This is a picture of Billy at the cemetery in about 2001 with his hand over his heart listening to his Grandpa Bill doing a reading. When they were little the big thrill was to grab the empty shells after the 21 gun salute was done. That was the big thrill when I was little too. I wonder how many generations that goes back? I wish I had asked my dad.
This Memorial Day will be an especially hard one. It's not that I don't remember my Dad and think about him everyday, but this day will be the first one that is actually set aside to remember. Hearing his name read with the Army Role of those that have passed is going to be more than tough. My dad wasn't in the Army for very long. He left the hospital with a very bad back a few days before he had to leave for the Army after being drafted. He served from November 7th, 1952 until he was medically discharged on December 12th. He ended up in the infirmary because of his back shortly after arriving in California. When he was able to be on his feet again, his job there was to clean and sterilize the surgical tools. He didn't talk about it very much...but from the letters that he and my mom exchanged I could see what a difficult time it was for them....and can imagine how horrible it was for everyone else that was drafted. It's given me a deeper appreciation of those that have served. I am proud that he served our country as he could. And grateful that he was able to return unharmed.
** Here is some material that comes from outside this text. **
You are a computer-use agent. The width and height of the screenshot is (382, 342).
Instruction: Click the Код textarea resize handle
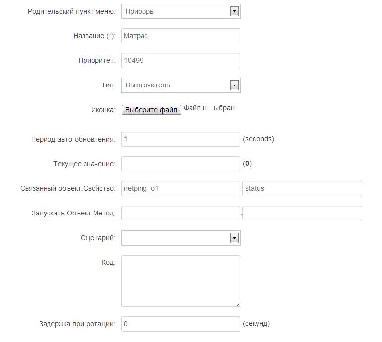click(x=238, y=304)
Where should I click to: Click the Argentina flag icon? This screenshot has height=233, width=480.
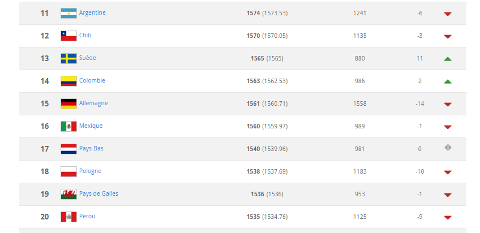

This handsome young Army man is my dad.
On this Memorial Day, I'll be remembering him...a wonderful man that served his country, as well as the man that loved his family, and the one who was always giving without expecting to get anything in return. A man that always told it as he saw it. Dad, you are so missed. When your name is read today, I'm going to stand tall and strong with the pride that it gives me to say...he's my dad. A day to remember him.